Nesta quinta-feira (29), pelo segundo dia consecutivo, a cotação do dólar alcançou máxima de R$ 5,79 durante o pregão. A moeda norte-americana não atingia este patamar desde 18 de maio, quando superou R$ 5,80. Nas casas de câmbio, o dólar turismo chegou a ser vendido acima de R$ 6. Ao mesmo tempo, a B3, bolsa de valores de São Paulo, fechou em queda da 4,25% nesta quarta (28).

Um dos motivos para a disparada são os temores em torno da segunda onda da pandemia do novo coronavírus na Europa. O contágio também está crescendo nos Estados Unidos, que está às vésperas de uma eleição crucial.

No entanto, os números refletem também temores domésticos.
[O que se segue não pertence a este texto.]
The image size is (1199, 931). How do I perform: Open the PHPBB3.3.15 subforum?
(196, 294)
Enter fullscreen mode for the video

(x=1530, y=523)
O resultado da inflação de outubro medida pelo IPCA-15 – 0,94% – veio acima do esperado, as pautas econômicas caras ao mercado estão paradas no Congresso e os investimentos estrangeiros no Brasil não vão bem das pernas por questões como instabilidade política, meio ambiente e dificuldade de controle da pandemia.

É verdade que as dificuldades na economia não vêm de hoje. O governo causa ruídos e instabilidade desde que começou e a desconfiança externa com a gestão ambiental já existia em 2019. No ano passado, o Produto Interno Bruto (PIB, soma dos bens e riquezas produzidos em um país) brasileiro cresceu 1,1%, resultado tímido, inferior aos registrados para os dois anos do governo Michel Temer.

A escalada do dólar até quebrar a barreira dos R$ 5, por sua vez, começou em fevereiro, antes mesmo da pandemia. Em 2020, o real foi a moeda que mais se desvalorizou em relação ao dólar: 40%, a maior queda entre 30 países, segundo lista da Reuters.

Neste momento, no entanto, o ambiente instável, as políticas (ou falta de políticas) do governo e a indiferença de Paulo Guedes e Bolsonaro aos efeitos do dólar alto na economia real são particularmente cruéis. O Brasil não saiu da primeira onda da pandemia, a renda diminuiu, os preços de alimentos estão nas alturas e, quanto mais o real se desvaloriza, maior a pressão inflacionária.

Em meio a isso tudo, ainda não há programa social no horizonte para substituir o auxílio emergencial reduzido pelo governo federal para R$ 300, que termina em dezembro. Para o economista Paulo Kilass, apesar da preocupação com a questão fiscal, a realidade em breve baterá à porta e não será possível escapar de encontrar espaço no orçamento para manter alguma forma de transferência de renda à população.

“A grande questão, para esse pessoal, é o receio do teto de gastos. Achar que se o teto não for furado a economia vai bem é um contrassenso absurdo. Muito provavelmente, vai ter esse quadro recessivo e o governo, nem que seja por uma questão meramente eleitoral, vai ter que dar alguma forma de continuidade para o auxílio. É impossível não ter. Se cortar, você vai ter uma radicalização da crise social que vai se transformar em uma radicalização da crise política”, acredita.

Com relação às formas de financiamento, ele pontua que o governo de Jair Bolsonaro, e o establishment de uma maneira geral, têm se feito de surdo para recomendações do próprio Fundo Monetário Internacional (FMI). “Você tem até mesmo o FMI falando em seus documentos sobre uma flexibilização da austeridade. Por um lado, sugerem aumentar o endividamento, porque a crise é grave e permite. Por outro, diz que tem que estabelecer uma taxação sobre os super ricos e sobre as aplicações financeiras”, diz Kliass. No caso da taxação dos mais ricos, ressalta, a solução é benéfica não apenas para financiar os gastos com a pandemia, mas para melhorar a dívida pública.